Guidelines and Taboos
The temple is very crowded during Chinese New Year
This temple is a major tourist attraction, so it is expected to see thousands of people from tour buses throughout the day. To avoid the tourist crowds, it’s best to visit Wat Chalong early in the morning or near the end of the day. For nine days during Chinese New Year, the temple is transformed into a bustling fairground for the annual Wat Chalong Fair. Worshippers stream through the temple day and night. In the evening, there’s live music and dancing entertainment, games, hundreds of food and local product stalls.
It is not simply a pretty temple for tourists to take pictures in but a place of worship for Buddhists. Therefore, it is compulsory that a lady must cover up her shoulders, cleavage, and thighs when entering Wat Chalong. There are volunteers that happily hand out sarongs at the front entrance. On the opposite end of the spectrum, both men and women must take off shoes and hats before going inside the temple.
Big Buddha statue in Wat Chalong temple
Here is a list of some guidelines to follow when you enter Wat Chalong.
• Do not eat, chew gum, smoke, or spit
• Do not touch or turn your back to an image of the Buddha.
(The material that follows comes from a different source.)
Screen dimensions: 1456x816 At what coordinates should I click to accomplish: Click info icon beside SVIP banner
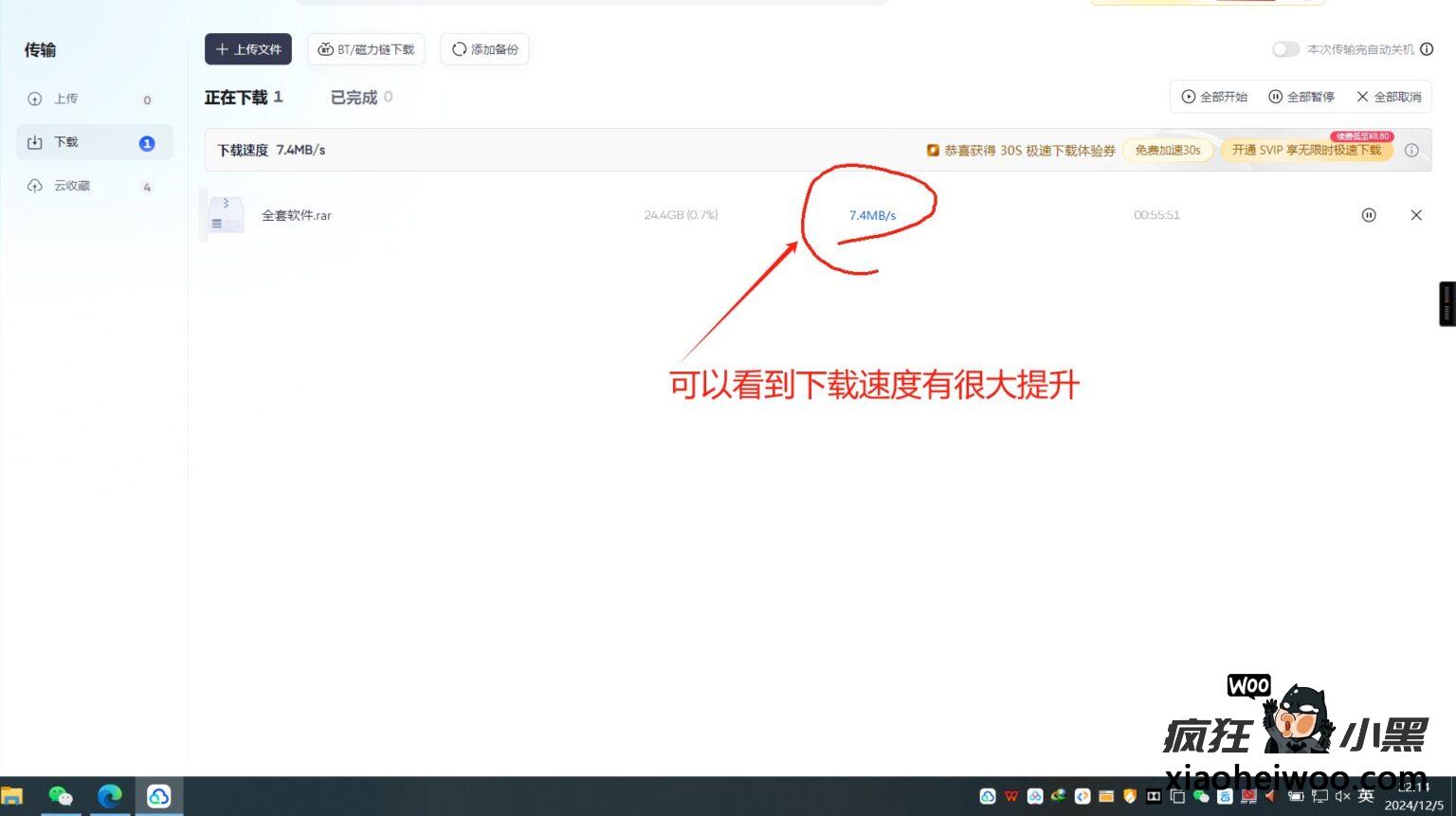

• Never point your fingers or feet at a monk or statue of the Buddha.
• Don’t disturb the monks or others who are worshipping in the temple.
• Turn the sound off on your phone, lower your voice, just be all around quiet and respectful as much as possible.
• Do not touch any of the relics or sacred objects.
• For all the Ladies, never touch a monk or his robes.
From any of the beach resorts you can get Wat Chalong by taxi or tuk-tuk. Before you leave, be sure to agree on the price. You can book a round-trip tour, in which case the driver will wait for you to bring you back. Wat Chalong is open daily from 7 am to 5 pm. Admission is free, although donations are welcomed for the maintenance of the temple complex. Best day to visit is a weekday because on weekends and Thai public holidays, the grounds can get very busy.
It’s certainly worth a visit to Wat Chalong since it’s among the most historically important temples to be found in the region. Don’t forget to put this temple into your list for the trip!